* **MATERIAL TO PROCESS**

Start of Block

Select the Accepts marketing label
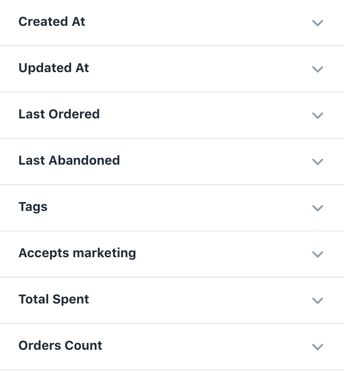The height and width of the screenshot is (372, 344). [x=77, y=253]
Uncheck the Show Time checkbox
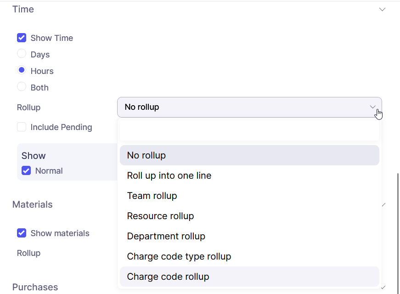The image size is (400, 294). pyautogui.click(x=22, y=38)
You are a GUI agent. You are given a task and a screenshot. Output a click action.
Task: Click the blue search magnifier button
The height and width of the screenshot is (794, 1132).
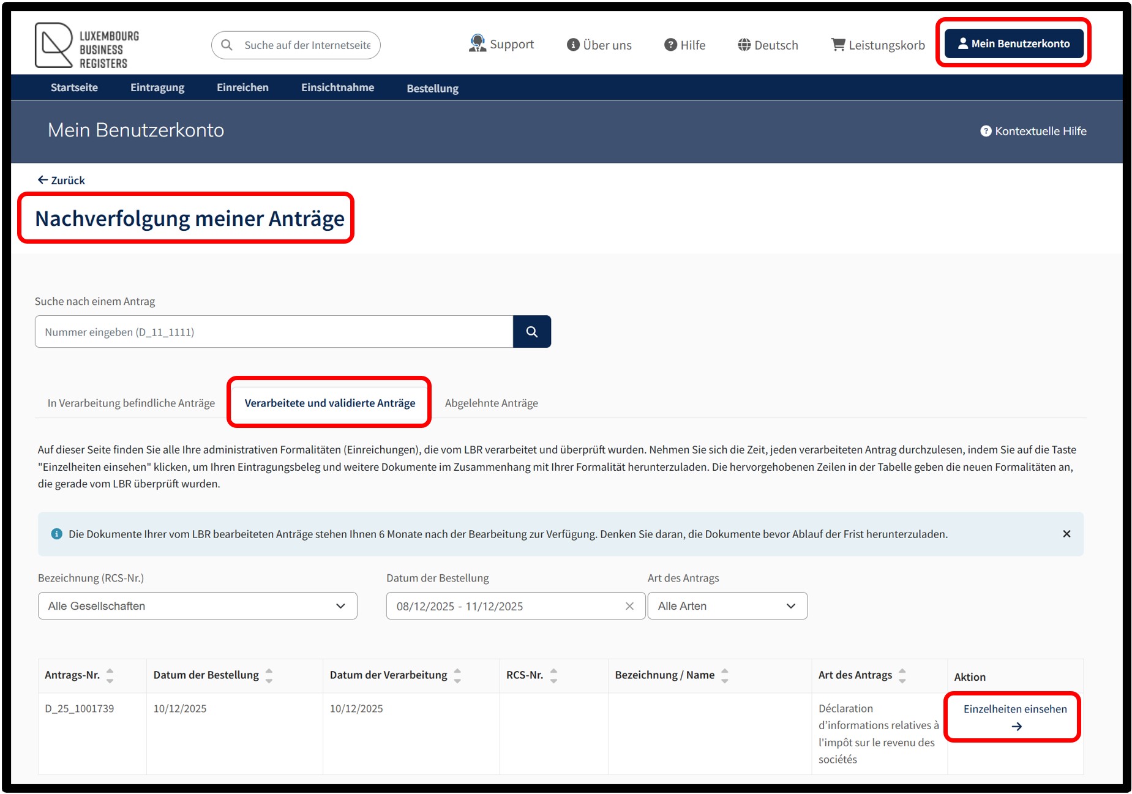[531, 332]
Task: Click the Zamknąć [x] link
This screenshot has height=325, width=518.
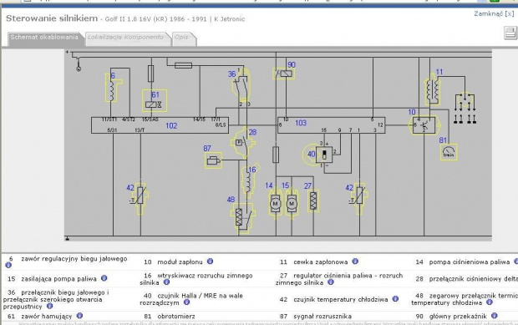Action: click(x=494, y=13)
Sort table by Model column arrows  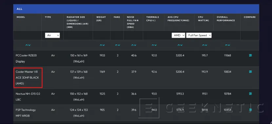[28, 45]
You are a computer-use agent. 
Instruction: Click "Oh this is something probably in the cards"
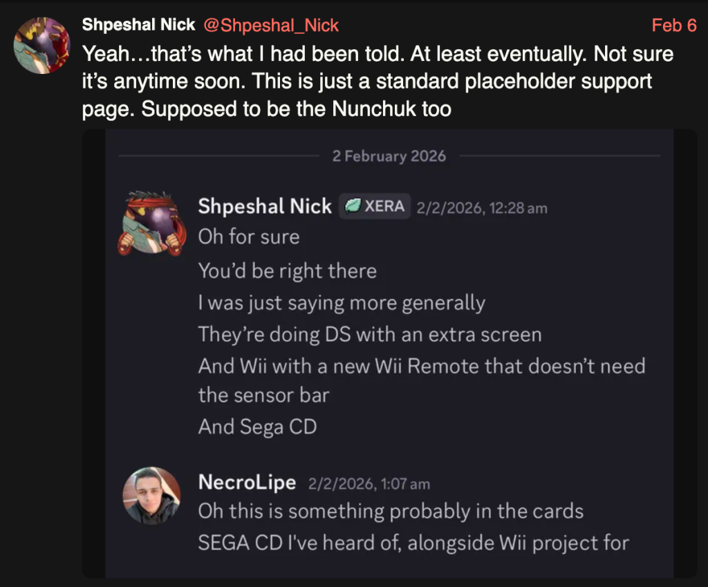(391, 512)
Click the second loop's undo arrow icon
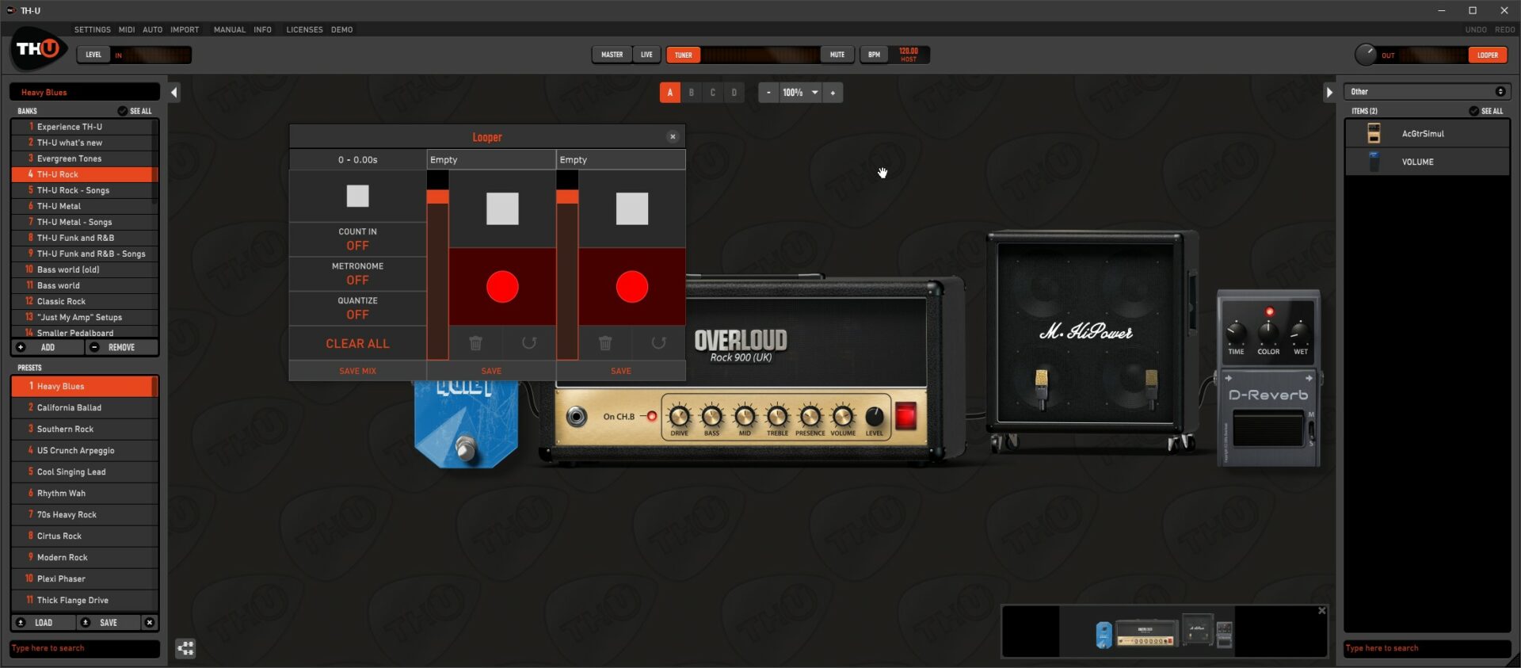Viewport: 1521px width, 668px height. pyautogui.click(x=658, y=343)
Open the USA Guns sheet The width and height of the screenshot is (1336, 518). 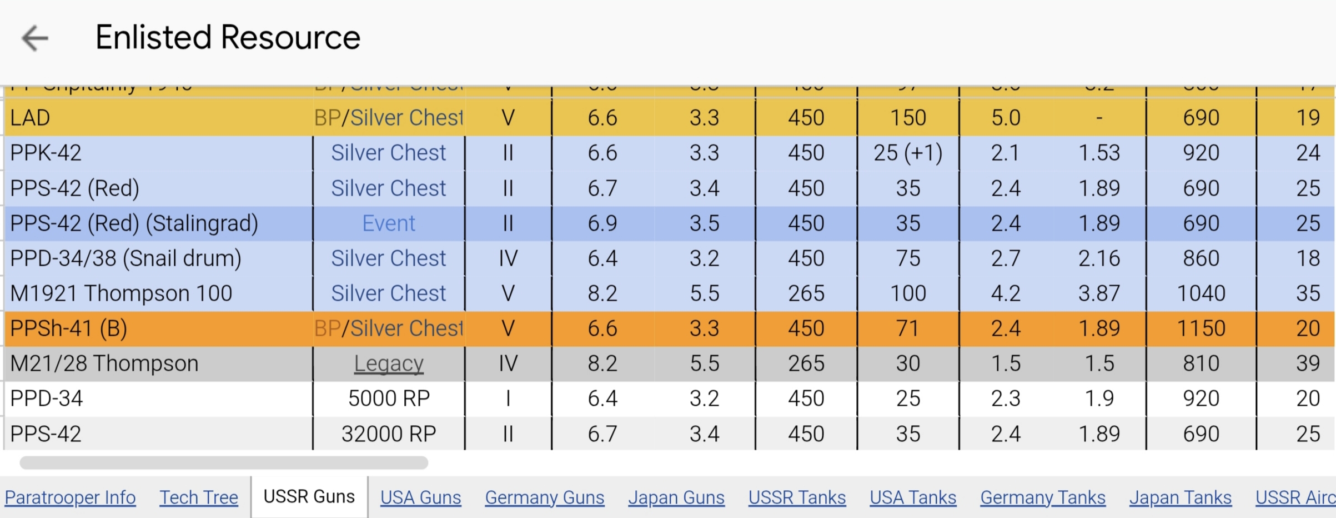point(420,497)
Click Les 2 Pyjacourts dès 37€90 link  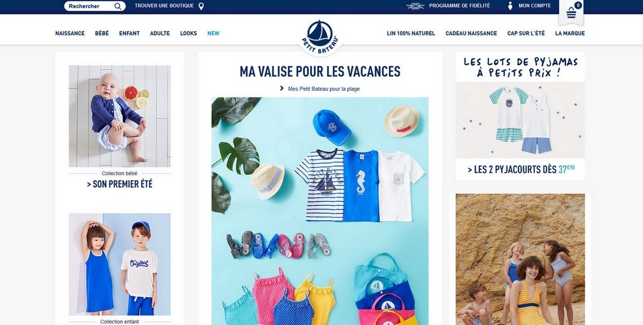(521, 169)
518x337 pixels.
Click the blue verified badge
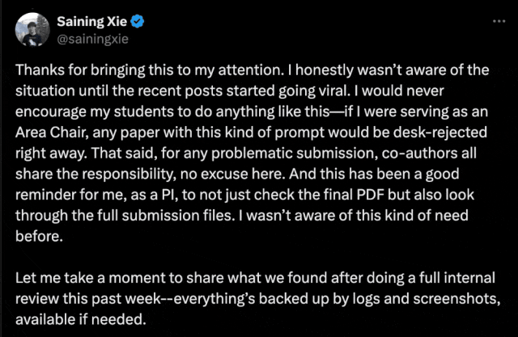click(137, 22)
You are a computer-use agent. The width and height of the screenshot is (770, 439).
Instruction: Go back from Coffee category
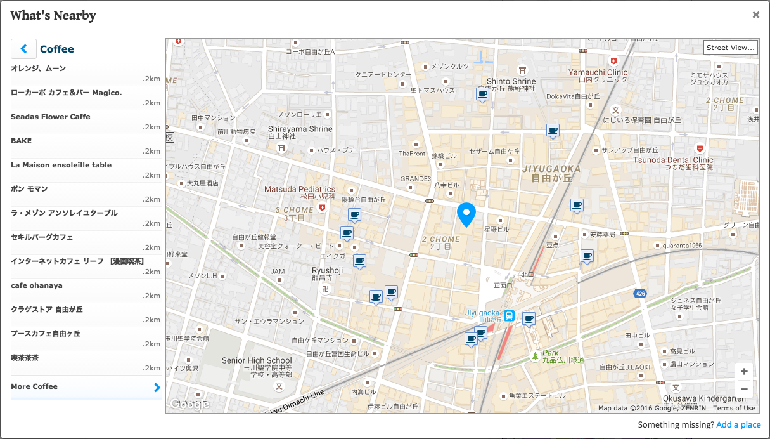pos(23,49)
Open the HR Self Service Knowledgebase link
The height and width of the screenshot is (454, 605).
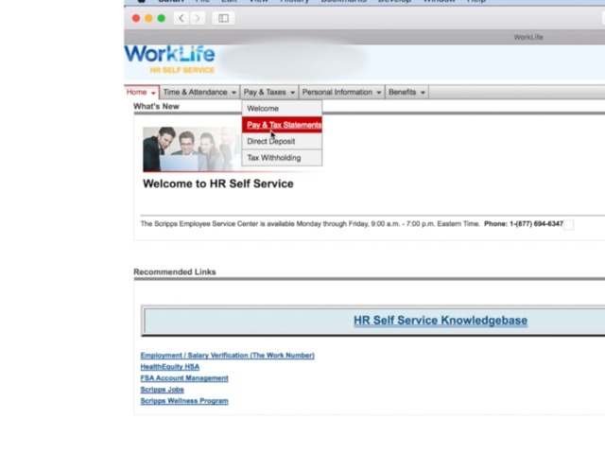click(x=441, y=321)
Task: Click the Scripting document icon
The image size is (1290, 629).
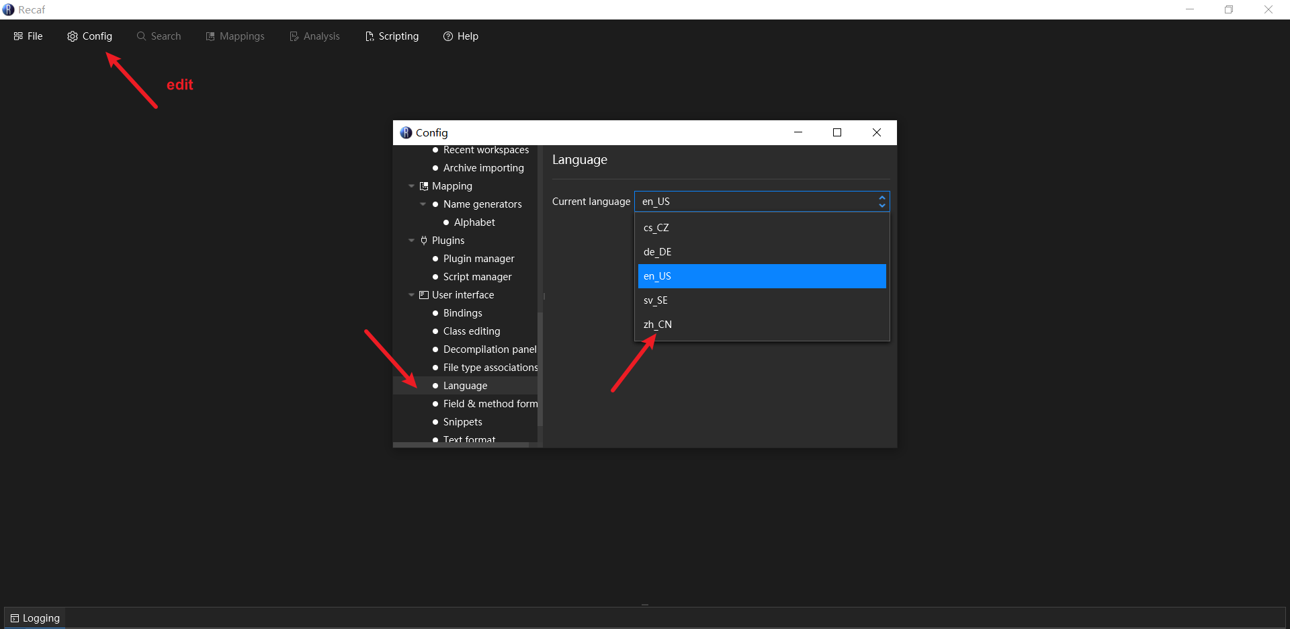Action: coord(369,36)
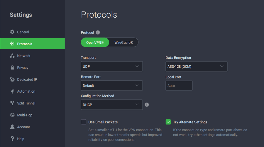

End of Block

* **WHAT IS EXPECTED**
Skip the pictures. Please copy exactly the lines from the one with "Open the HR Self Service Knowledgebase link" through the final line of the material above, both ends included.

* **WRITTEN SOLUTION**
Open the HR Self Service Knowledgebase link
The height and width of the screenshot is (454, 605).
click(x=441, y=321)
Task: Click the Scripting document icon
The image size is (1290, 629).
Action: coord(369,36)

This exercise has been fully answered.